FV = P × (1 + r/n)n×t
+ PMT × [((1 + r/12)12×t − 1) / (r/12)]

The compounding-frequency selector above changes n for the principal piece only. The contribution piece always uses a monthly rate (r/12) over 12×t months, because deposits are inherently monthly — this is the same simplification used by most online compound interest calculators, and the gap it introduces versus a full daily simulation is tiny at typical savings rates.

Balance Time Simple interest Compound interest

Quick estimate — the Rule of 72

%

72 ÷ interest rate ≈ years for money to double, with no further contributions. A quick mental-math shortcut, not a replacement for the exact formula above.

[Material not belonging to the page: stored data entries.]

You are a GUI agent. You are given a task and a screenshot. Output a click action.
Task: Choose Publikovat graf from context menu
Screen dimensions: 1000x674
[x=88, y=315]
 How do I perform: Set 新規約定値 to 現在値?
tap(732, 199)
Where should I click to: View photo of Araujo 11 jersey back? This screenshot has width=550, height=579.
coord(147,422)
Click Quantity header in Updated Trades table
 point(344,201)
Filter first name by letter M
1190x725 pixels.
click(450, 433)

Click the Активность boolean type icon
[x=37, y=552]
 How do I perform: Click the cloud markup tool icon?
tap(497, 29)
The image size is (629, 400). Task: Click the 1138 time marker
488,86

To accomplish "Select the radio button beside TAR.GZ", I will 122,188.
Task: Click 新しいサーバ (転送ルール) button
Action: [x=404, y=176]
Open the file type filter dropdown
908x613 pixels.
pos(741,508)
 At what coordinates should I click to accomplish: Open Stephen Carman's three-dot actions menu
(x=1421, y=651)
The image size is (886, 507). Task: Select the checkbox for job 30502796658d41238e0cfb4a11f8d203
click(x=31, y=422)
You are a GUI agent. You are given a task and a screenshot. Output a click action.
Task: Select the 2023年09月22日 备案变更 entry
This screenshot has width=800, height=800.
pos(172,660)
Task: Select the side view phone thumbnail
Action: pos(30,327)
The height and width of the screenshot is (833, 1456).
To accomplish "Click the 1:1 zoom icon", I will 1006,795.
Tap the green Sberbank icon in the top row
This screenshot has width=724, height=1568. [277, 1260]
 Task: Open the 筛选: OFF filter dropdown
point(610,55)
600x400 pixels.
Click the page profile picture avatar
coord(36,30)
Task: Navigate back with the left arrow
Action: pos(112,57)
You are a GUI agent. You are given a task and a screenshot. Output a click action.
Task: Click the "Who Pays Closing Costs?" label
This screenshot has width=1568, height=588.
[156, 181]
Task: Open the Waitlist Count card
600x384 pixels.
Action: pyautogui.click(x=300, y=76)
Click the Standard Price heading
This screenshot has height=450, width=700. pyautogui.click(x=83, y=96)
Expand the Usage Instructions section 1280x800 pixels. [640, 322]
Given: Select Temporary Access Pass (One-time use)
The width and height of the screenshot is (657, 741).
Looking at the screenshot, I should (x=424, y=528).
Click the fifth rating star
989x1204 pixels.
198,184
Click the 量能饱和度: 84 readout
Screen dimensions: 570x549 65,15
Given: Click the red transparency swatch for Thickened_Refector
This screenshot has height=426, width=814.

Frequently asked questions

What's the real difference between compound interest and simple interest?

Simple interest only ever pays interest on your original principal, so a balance earning simple interest grows in a straight line. Compound interest pays interest on the principal and on all the interest that has already accumulated, so each period's interest becomes part of the base the next period's interest is calculated from. The two look similar for the first year or two, but the gap widens quickly — over 20-30 years, compound interest can produce a meaningfully larger balance from the same rate and principal.

Why does choosing monthly compounding instead of annual compounding change my final balance at the same interest rate?

The stated annual rate gets divided across however many compounding periods you pick, and interest is credited that many times per year. Compounding monthly credits interest 12 times a year instead of once, so interest starts earning its own interest sooner. At a given nominal annual rate, more frequent compounding always produces a slightly higher effective annual return — the difference is small at everyday rates, but it grows with the interest rate and the number of periods.

Why do my monthly contributions always compound monthly, even when I pick annual or quarterly compounding above?

The compounding-frequency selector controls how interest accrues on your principal balance. Monthly deposits, on the other hand, are inherently monthly events, so this calculator always grows them using a monthly rate (annual rate divided by 12) over the matching number of months — regardless of what you've chosen for the principal. That's the same simplification most online compound interest calculators use, and at typical savings rates the gap between this and a full day-by-day simulation is negligible.

What is the Rule of 72, and how accurate is it?

Dividing 72 by an annual interest rate gives a fast mental-math estimate of how many years it takes an investment to double, with no contributions and no calculator required. It comes from approximating the exact formula, ln(2) divided by ln(1 + r), which is more accurate but harder to do in your head. The Rule of 72 is closest in the 6-10% range and drifts further off at very low or very high rates — use the calculator above for anything that needs to be precise.

Does picking a different currency symbol convert my numbers?

No — the currency selector only changes which symbol is shown in front of your numbers; it doesn't apply an exchange rate or convert anything. Compound interest math doesn't care what currency you're in, so just enter your principal and monthly contribution already in whichever currency you're planning in, and pick the matching symbol for display.

Does this calculator assume my contributions happen at the start or end of each month?

End of month. That means a deposit made in a given month hasn't earned any interest yet by the time that month closes — it starts compounding the following period. This is the more common, slightly more conservative convention (sometimes called an "ordinary annuity"); depositing at the start of each month instead (an "annuity due") would produce a marginally higher final balance, since every contribution gets one extra period to grow.